Under the United Nations Convention on the Law of the Sea, Israel would only be entitled to stop ships within its territorial waters if they breached any of the restrictions to the right of innocent passage. Israel could make a legitimate argument if the attack occurred within its territorial waters where innocent passage rules apply, but it did not. Innocent passage is the right of all ships to engage in continuous and expeditious surface passage through the territorial sea and archipelagic waters of foreign coastal states in a manner not prejudicial to its peace, good order, or security.
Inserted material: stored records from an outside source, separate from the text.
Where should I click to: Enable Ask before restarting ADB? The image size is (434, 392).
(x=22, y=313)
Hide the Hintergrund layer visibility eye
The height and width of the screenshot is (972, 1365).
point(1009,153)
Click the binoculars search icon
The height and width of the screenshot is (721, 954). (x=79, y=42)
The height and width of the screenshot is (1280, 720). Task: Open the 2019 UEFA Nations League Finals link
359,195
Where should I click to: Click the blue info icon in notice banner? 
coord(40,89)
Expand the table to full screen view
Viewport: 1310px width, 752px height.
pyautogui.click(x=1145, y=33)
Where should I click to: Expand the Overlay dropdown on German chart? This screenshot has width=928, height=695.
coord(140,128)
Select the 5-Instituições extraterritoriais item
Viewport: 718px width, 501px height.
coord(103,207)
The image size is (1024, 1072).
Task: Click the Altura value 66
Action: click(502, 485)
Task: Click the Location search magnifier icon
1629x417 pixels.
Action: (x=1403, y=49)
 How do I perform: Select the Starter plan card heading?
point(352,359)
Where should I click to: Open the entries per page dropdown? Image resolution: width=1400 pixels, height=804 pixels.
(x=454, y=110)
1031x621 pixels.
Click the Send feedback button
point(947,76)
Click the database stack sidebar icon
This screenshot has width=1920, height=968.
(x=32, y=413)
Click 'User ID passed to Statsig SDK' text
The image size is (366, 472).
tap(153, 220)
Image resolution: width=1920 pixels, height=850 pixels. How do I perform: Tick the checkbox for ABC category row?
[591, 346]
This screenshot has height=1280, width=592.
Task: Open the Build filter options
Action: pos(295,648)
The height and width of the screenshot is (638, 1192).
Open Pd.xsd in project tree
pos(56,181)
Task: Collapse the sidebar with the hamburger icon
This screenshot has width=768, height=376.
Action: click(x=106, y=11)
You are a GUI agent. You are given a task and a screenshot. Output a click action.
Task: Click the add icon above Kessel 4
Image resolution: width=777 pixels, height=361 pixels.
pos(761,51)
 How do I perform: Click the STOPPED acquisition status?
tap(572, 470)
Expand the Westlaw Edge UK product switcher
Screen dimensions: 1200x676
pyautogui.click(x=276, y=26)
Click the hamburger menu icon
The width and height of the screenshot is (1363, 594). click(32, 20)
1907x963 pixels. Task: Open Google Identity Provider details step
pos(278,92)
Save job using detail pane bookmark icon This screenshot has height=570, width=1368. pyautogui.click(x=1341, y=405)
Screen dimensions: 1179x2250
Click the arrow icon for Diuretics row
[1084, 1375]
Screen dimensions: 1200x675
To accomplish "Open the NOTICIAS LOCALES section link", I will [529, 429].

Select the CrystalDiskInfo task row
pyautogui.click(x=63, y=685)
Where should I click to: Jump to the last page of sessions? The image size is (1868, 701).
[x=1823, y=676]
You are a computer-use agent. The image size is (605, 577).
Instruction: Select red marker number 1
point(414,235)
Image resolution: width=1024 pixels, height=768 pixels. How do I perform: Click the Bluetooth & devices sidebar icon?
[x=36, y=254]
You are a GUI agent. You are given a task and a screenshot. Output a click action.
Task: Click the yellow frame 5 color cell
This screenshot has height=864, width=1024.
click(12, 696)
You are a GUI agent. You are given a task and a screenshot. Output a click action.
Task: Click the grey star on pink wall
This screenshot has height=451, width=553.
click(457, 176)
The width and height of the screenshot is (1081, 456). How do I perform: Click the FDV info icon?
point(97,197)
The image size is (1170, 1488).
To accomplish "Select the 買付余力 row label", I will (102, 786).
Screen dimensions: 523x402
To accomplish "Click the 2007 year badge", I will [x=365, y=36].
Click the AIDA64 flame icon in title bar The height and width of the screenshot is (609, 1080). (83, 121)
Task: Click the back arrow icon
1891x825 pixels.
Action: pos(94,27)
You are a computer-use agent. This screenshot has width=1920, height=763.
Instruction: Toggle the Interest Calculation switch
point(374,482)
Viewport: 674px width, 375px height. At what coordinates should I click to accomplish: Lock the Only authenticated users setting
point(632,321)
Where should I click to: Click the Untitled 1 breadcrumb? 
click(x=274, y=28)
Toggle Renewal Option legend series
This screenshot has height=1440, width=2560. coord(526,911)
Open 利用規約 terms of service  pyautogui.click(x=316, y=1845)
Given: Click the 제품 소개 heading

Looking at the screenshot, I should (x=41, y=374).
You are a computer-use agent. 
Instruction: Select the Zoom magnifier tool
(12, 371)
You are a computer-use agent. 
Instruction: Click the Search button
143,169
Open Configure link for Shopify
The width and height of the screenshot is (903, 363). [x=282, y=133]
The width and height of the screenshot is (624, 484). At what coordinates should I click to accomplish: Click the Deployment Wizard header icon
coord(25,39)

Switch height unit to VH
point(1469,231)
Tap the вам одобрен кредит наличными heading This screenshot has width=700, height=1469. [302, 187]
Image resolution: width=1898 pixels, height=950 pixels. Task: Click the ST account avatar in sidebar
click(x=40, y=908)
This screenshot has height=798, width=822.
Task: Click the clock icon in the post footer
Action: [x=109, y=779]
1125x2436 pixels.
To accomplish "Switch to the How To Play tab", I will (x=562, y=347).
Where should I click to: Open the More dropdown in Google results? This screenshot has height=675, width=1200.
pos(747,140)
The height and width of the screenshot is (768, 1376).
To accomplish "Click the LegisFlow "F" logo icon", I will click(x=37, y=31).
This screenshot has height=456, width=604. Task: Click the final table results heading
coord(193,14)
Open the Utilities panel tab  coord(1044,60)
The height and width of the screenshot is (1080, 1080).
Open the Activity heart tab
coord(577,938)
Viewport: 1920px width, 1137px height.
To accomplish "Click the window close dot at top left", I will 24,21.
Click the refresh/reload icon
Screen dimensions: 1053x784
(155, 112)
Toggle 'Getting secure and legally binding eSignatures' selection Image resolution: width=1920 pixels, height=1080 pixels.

Just ask Argentina.

Israel has no legal justification for its actions in international waters regardless of the inane remarks of its Foreign Minister – the same man incidentally who deliberately and publically embarrassed the Turkish ambassador last year and who has continually rejected all attempts by third parties to help in resolving the Palestinian issue.

Israel has engaged on a policy of confrontation and defiance with its ever shrinking circle of friends and handing its enemies the moral high ground. In effectively severing military and economic ties with Turkey with this action (something the current Turkish government was uncomfortable with in the first place) it has put it security at risk. It has also handed the current Turkish government an election victory.

But, ultimately it is not the legal question that matters.  Time and time again, this Israeli government has exhibited a remarkable aptitude for taking the least desirable route.  Assassination in Dubai using stolen, non-Israeli passports; embarrassing the Vice President of the United States and the Turkish ambassador; defying international opinion by continuing construction of illegal settlements and evicting Palestinians; continuing an ineffective blocade of an entire city; and, rattling sabers at Iran in an attempt to draw the United States into another war.  It has attracted the condemnation of Europe - particularly the UK and France while Ireland may go as far as expelling the Israeli ambassador- and irretrievably damaged its relations with a rising, powerful Turkey.  NATO is now involved because a member state's ship was attacked. 

As a result, there will be no new sanctions imposed on Iran and the fact that the United States agreed to the resolution in the UN condemning Israel's actions and calling for a raising of the Gaza siege is unprecedented. Turkey is lost as an even reluctant ally. Egypt has elected to break the circle. Nation's are now weighing their strategic interests and not to the benifit of Israel. This is a game changer.
Legal or not, this latest event puts Israel more at risk than ever. Time for Netanyahu and his conservative friends to go before Israel does.